• [Work to complete]: Your answer must consist of exactly the lines below, starting with the line with "About (767, 81)" and going on through the line with "Ženska obuća (155, 2316)", and nothing else.

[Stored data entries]
• • • • • • •
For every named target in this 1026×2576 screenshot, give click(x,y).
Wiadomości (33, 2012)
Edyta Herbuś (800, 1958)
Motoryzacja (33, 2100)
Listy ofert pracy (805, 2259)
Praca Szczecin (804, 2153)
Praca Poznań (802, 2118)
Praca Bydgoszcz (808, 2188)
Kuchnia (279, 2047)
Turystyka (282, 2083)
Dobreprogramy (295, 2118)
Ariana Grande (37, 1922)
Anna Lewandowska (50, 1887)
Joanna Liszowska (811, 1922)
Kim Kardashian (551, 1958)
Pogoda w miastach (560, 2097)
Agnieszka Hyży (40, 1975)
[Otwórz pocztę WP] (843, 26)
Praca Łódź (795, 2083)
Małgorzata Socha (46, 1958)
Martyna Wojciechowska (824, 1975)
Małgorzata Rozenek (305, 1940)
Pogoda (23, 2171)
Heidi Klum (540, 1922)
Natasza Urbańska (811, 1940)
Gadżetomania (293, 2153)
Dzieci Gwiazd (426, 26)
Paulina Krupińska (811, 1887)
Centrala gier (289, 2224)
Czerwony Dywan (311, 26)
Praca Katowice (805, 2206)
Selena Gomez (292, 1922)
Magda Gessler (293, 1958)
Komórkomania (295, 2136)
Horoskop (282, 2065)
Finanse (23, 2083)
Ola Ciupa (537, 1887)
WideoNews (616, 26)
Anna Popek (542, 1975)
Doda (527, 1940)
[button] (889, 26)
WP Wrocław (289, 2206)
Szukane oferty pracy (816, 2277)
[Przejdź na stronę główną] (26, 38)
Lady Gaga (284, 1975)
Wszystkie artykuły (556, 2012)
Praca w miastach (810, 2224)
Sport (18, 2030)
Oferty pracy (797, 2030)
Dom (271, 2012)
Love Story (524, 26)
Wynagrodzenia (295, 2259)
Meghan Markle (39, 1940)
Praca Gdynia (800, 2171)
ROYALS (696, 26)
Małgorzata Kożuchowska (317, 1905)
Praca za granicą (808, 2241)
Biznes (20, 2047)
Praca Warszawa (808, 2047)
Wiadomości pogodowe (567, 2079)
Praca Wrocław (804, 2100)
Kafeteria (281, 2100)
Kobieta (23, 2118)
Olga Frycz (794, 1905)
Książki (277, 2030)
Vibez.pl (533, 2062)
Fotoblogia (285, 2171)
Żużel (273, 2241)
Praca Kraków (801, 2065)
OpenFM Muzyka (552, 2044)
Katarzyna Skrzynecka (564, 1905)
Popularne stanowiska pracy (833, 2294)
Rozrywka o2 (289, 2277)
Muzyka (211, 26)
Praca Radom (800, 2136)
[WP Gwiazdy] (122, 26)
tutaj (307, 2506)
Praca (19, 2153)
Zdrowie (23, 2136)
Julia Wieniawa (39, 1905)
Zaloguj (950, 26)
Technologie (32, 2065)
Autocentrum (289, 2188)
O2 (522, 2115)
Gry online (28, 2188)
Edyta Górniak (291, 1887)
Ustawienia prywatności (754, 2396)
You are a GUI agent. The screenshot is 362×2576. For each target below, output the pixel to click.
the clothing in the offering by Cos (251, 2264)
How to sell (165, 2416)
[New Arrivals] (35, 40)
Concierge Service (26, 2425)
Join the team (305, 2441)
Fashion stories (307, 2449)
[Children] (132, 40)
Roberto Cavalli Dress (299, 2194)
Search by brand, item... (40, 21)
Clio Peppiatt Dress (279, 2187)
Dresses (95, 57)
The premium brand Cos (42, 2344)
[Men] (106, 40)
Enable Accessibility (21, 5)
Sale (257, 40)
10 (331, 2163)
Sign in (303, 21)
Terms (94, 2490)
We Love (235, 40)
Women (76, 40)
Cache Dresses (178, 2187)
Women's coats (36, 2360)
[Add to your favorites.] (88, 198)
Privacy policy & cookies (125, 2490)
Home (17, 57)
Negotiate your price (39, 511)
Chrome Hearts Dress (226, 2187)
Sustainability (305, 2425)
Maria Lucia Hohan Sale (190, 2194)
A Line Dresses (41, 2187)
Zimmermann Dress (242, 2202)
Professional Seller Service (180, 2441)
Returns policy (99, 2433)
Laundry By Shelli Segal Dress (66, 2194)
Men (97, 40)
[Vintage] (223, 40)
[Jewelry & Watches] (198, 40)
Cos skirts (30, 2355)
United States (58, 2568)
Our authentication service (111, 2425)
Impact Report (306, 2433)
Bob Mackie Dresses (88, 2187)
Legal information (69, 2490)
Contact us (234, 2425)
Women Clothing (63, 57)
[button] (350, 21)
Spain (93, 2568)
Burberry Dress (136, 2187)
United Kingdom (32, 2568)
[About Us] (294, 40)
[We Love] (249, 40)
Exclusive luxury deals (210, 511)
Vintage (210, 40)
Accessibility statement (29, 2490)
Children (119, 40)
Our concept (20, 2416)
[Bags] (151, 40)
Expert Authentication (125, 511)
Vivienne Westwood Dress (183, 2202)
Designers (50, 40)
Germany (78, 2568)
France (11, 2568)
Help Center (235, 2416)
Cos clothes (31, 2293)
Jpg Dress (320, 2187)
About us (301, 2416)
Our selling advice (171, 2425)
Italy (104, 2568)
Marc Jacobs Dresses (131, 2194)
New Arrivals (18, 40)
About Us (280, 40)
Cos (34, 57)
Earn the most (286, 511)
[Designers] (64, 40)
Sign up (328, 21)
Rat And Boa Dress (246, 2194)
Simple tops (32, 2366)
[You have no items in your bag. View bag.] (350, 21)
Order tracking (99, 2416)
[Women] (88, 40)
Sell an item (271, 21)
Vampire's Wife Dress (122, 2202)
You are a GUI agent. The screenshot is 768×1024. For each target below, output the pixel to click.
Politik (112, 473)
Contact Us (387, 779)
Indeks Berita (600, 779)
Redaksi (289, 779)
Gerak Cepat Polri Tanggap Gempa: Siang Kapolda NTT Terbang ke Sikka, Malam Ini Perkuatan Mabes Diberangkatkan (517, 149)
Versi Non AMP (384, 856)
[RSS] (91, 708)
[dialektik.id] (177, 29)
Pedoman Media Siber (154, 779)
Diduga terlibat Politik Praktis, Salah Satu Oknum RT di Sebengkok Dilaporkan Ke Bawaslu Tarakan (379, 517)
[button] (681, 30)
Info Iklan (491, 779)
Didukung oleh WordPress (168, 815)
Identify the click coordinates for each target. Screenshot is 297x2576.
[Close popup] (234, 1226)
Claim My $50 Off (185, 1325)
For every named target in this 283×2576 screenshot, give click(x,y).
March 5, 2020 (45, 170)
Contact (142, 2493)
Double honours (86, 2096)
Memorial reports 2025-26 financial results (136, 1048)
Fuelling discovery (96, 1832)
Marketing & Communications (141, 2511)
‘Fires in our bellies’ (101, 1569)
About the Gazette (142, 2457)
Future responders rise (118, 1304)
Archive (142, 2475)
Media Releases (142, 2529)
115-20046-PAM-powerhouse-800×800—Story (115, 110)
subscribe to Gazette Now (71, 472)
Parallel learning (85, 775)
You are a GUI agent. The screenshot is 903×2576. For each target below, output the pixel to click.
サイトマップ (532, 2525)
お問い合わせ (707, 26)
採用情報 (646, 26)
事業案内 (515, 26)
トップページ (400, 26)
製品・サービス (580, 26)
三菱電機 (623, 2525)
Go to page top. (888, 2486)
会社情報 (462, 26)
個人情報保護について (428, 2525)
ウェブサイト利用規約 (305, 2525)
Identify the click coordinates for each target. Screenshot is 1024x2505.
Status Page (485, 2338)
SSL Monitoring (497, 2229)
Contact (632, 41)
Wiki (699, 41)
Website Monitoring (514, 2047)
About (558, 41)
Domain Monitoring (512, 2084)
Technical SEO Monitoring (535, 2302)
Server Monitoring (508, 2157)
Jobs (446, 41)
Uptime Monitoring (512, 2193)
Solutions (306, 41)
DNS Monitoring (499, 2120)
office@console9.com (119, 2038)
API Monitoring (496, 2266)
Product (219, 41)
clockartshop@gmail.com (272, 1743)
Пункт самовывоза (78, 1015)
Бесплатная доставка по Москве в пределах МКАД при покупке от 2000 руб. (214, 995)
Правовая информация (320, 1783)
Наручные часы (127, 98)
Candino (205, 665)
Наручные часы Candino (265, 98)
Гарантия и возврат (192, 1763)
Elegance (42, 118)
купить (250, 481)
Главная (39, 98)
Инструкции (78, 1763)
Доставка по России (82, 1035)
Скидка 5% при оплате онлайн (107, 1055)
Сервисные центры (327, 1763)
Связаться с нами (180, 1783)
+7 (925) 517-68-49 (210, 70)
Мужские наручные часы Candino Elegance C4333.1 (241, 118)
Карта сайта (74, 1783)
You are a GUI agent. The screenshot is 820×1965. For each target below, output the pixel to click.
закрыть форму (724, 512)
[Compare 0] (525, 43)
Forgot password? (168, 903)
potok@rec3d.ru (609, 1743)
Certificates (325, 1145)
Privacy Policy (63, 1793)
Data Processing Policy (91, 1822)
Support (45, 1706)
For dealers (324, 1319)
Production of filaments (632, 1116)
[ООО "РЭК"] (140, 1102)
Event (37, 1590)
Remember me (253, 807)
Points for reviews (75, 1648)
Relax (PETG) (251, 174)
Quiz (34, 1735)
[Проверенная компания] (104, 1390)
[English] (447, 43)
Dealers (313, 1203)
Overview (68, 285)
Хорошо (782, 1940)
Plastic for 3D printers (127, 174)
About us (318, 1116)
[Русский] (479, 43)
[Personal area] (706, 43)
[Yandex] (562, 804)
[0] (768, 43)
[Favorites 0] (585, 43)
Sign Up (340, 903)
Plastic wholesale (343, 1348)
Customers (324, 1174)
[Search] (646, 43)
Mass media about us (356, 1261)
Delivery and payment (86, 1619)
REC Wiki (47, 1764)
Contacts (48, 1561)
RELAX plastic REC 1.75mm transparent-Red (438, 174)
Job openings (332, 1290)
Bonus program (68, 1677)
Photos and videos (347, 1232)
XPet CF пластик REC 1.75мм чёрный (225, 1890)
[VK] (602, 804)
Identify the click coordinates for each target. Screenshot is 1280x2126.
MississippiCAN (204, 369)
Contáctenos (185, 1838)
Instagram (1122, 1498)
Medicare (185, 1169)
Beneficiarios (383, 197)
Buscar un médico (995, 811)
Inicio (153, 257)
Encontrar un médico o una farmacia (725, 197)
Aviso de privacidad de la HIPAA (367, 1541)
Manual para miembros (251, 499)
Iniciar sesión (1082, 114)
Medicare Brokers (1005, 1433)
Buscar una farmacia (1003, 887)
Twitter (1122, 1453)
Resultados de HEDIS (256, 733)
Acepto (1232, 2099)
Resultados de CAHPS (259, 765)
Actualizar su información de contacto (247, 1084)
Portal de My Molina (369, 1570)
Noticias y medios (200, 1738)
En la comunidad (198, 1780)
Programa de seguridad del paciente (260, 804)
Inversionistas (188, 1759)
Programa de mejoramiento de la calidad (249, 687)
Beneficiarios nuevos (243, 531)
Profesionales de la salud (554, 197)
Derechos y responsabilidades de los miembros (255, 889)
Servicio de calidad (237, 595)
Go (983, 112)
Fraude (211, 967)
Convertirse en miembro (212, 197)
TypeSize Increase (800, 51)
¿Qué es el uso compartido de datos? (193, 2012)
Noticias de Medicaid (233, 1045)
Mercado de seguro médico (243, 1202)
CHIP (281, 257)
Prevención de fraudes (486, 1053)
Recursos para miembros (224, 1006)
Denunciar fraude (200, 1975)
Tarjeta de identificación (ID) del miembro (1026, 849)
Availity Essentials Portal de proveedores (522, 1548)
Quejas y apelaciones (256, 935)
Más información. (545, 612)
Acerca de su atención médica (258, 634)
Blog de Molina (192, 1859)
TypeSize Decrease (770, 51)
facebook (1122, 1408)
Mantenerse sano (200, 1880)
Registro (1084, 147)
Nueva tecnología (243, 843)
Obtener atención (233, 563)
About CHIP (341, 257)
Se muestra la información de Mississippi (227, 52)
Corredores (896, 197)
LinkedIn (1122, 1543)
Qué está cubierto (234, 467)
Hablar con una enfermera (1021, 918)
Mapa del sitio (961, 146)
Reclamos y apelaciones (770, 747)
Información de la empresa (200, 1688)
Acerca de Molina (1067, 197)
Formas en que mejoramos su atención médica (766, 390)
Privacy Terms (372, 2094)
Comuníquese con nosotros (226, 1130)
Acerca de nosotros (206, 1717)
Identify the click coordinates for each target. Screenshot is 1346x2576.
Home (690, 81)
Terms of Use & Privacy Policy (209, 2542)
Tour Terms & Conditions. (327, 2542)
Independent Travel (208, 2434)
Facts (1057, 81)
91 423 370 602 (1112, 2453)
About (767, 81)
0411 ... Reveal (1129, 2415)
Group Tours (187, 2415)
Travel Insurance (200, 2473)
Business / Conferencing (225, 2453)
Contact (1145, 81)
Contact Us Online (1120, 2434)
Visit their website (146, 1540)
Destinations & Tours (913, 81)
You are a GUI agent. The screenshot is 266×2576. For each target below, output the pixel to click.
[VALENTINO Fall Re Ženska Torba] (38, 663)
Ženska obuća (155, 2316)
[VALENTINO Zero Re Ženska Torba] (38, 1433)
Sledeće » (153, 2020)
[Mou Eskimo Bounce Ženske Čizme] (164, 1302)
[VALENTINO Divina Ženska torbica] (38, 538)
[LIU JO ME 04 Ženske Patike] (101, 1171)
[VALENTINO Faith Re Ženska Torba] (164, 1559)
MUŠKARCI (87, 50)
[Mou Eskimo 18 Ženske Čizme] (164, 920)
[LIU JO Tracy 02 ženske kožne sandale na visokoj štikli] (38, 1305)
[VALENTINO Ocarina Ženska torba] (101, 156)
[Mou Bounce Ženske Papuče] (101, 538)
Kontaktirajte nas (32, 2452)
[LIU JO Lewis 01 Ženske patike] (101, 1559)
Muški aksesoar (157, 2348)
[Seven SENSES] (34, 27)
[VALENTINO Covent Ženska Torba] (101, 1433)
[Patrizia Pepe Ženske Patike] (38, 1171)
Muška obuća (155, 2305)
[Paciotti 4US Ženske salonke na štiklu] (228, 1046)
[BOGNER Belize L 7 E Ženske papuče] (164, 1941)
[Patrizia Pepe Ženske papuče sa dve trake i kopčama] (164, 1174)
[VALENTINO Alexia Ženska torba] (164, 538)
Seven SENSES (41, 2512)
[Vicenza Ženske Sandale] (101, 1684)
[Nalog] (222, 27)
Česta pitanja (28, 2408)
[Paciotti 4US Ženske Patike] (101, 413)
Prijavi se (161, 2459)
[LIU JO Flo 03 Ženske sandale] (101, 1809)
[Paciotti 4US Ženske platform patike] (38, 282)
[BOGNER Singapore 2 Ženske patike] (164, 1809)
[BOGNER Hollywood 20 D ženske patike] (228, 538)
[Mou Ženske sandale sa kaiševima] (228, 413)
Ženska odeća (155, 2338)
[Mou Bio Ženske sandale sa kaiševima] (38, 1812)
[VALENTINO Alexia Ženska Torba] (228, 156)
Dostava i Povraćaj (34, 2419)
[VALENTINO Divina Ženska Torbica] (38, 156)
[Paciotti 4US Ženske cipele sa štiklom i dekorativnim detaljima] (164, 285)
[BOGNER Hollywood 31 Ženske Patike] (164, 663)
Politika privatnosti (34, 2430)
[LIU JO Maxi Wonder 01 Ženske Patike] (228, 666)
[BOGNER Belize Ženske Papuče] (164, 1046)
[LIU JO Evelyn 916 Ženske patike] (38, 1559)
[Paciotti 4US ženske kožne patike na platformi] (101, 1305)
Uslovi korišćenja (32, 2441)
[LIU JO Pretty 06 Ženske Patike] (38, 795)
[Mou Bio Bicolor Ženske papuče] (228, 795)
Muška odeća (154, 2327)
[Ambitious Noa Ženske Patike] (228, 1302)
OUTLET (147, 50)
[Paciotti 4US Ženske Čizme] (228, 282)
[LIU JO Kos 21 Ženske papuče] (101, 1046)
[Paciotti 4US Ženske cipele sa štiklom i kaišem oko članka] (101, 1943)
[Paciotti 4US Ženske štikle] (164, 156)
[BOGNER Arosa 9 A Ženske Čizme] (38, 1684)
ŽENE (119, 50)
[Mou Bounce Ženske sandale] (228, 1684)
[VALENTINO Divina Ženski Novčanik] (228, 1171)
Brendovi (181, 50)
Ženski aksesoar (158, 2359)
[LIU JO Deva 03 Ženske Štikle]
• • • • • • •
• [Output for this exercise]:
About (767, 81)
0411 ... Reveal (1129, 2415)
Group Tours (187, 2415)
Travel Insurance (200, 2473)
Business / Conferencing (225, 2453)
Contact (1145, 81)
Contact Us Online (1120, 2434)
Visit their website (146, 1540)
Destinations & Tours (913, 81)
You are a GUI agent. The screenshot is 266×2576. For each target below, output the pixel to click.
[VALENTINO Fall Re Ženska Torba] (38, 663)
Ženska obuća (155, 2316)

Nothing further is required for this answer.